▶ **What is needed**
Answer these questions from the Budget article.
(a) What price per barrel has Brent crude exceeded, according to Manyike?
(b) To what rate will the corporate income tax rate be reduced?
(c) To what share of taxable income does the government propose limiting assessed losses carried forward?

▶ **Article**
********
Inflationary measures

John Manyike, the head of financial education at Old Mutual, said taxpayers’ “joy” over the adjustments to the tax brackets and rebates will be short-lived, as inflationary pressures are caused by the continuing high cost of fuel and the “inevitable” increases in interest rates.

“South Africans who wisely continued paying at the ‘old rates’ on which loans were written will have made savings during the past year and should, therefore, not be impacted too harshly by rising rates.”

Manyike said the decision not to increase the fuel levies is being overshadowed by developments between Russia and Ukraine, which have seen the costs of Brent crude exceed $99 a barrel.

“South Africans will inevitably have to pay this cost if prices continue to rise. At least, however, additional local taxes will not increase this burden.”

Mike Teuchert, the national head of taxation services at Mazars, said technically the Budget does not contain any “relief” in the sense of tax decreases.

“Instead, what the minister is framing as ‘relief’ is simply the maintenance of the status quo – a situation in which consumers do not end up better or worse off but remain the same in the same position due to the effects of inflation.”

Corporate income tax down

As announced in last year’s Budget, the corporate income tax rate will be reduced from 28% to 27% for the years of assessment ending on or after 31 March 2023.

However, at the same time, the government proposes limiting the assessed losses that can be carried forward to 80% of taxable income. This means that companies with an assessed loss that matches or exceeds their current‐year taxable income will have to pay tax on 20% of their taxable income.

“The proposal does not increase companies’ tax liability but ensures tax payments from companies are smoothed over time. Smaller companies more likely to struggle with cash flow will be exempt from the proposed changes,” according to the Budget Review.
********
▶ **Listed entries**
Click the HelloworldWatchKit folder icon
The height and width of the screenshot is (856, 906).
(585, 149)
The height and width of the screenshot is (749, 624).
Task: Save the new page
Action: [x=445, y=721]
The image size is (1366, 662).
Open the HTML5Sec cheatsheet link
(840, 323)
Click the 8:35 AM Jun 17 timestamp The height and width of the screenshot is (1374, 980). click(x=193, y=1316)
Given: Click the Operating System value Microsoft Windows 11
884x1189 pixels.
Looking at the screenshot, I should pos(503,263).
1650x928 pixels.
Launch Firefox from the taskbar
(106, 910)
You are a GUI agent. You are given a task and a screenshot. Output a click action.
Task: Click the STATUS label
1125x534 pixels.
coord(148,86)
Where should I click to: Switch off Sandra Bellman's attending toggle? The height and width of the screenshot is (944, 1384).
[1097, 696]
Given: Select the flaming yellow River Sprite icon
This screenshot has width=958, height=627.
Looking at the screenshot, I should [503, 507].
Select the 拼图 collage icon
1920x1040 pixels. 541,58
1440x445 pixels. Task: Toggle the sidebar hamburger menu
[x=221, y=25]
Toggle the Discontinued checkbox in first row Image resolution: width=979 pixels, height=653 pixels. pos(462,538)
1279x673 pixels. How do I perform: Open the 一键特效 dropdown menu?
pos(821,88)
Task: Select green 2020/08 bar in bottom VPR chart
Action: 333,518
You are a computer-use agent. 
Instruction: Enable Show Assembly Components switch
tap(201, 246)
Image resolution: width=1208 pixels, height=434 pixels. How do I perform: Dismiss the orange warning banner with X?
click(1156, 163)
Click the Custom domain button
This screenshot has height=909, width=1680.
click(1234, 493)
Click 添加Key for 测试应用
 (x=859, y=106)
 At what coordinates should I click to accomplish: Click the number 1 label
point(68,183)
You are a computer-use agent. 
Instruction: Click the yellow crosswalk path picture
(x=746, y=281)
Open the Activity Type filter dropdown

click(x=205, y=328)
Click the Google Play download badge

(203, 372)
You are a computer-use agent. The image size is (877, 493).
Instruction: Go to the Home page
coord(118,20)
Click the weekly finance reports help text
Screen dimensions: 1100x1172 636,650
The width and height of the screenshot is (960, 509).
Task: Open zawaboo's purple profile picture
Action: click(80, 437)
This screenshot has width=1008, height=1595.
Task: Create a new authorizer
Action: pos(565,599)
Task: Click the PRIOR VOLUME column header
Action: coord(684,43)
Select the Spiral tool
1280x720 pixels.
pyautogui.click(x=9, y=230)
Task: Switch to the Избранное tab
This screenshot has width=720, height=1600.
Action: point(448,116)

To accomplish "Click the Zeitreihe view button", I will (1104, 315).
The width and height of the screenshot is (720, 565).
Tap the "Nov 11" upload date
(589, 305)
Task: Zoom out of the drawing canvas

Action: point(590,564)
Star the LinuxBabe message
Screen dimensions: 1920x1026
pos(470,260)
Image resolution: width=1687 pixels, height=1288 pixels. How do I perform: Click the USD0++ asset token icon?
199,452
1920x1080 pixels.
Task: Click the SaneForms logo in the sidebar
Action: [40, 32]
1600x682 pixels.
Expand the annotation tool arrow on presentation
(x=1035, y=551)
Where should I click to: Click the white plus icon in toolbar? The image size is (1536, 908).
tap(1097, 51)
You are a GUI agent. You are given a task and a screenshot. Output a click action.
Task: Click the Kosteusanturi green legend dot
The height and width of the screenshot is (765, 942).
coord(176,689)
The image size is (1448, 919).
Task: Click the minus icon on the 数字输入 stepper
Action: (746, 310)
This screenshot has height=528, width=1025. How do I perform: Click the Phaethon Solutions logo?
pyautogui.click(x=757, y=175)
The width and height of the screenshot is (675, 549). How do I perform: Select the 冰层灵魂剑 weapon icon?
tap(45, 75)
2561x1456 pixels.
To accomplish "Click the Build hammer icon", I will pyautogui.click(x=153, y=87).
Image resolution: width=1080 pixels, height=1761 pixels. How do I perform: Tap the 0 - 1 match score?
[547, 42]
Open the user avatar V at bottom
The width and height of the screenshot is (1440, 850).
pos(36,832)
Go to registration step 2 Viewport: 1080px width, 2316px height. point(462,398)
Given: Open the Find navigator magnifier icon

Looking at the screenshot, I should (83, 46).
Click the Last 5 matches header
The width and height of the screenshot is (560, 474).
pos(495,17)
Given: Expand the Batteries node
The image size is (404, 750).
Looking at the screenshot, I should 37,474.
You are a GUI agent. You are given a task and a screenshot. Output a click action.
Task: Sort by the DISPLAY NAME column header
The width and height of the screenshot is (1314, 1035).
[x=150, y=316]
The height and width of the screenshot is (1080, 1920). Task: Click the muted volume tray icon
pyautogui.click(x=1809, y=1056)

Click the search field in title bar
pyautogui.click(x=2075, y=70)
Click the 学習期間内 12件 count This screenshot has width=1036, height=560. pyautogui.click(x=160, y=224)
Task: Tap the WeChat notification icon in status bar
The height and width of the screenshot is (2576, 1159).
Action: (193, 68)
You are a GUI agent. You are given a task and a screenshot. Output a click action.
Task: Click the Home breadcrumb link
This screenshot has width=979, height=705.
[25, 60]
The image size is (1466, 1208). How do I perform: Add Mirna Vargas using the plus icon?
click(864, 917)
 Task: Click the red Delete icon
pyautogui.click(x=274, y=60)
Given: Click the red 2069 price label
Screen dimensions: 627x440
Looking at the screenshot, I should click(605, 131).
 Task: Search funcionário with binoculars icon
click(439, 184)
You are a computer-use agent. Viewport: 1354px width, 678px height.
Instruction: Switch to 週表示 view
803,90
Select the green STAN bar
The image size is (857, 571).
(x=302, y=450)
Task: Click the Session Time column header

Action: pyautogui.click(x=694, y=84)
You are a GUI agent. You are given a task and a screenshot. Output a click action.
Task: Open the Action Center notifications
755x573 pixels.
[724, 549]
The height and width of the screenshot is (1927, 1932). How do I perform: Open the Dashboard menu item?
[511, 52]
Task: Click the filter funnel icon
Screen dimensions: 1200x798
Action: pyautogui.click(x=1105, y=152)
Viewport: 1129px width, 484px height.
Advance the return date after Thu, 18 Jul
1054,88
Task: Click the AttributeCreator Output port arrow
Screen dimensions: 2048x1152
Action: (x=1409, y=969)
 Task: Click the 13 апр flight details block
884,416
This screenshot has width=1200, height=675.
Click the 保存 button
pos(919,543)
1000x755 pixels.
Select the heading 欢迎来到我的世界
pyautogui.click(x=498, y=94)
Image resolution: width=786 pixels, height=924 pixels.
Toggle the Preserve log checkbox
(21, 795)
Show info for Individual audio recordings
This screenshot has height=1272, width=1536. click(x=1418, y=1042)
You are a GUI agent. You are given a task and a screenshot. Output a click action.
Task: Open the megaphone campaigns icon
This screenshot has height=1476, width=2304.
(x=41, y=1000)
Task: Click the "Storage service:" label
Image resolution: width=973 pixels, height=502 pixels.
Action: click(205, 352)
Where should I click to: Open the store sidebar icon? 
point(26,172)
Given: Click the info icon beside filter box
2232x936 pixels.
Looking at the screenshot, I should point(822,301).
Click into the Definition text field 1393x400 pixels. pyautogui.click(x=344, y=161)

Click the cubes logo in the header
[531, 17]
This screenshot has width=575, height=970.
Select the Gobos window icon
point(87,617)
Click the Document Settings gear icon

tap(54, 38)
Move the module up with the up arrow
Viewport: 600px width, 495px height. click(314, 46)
********
▶ **Output for this task**
(a) More than $99 a barrel.
(b) 27%, down from 28%, for years of assessment ending on or after 31 March 2023.
(c) 80% of taxable income.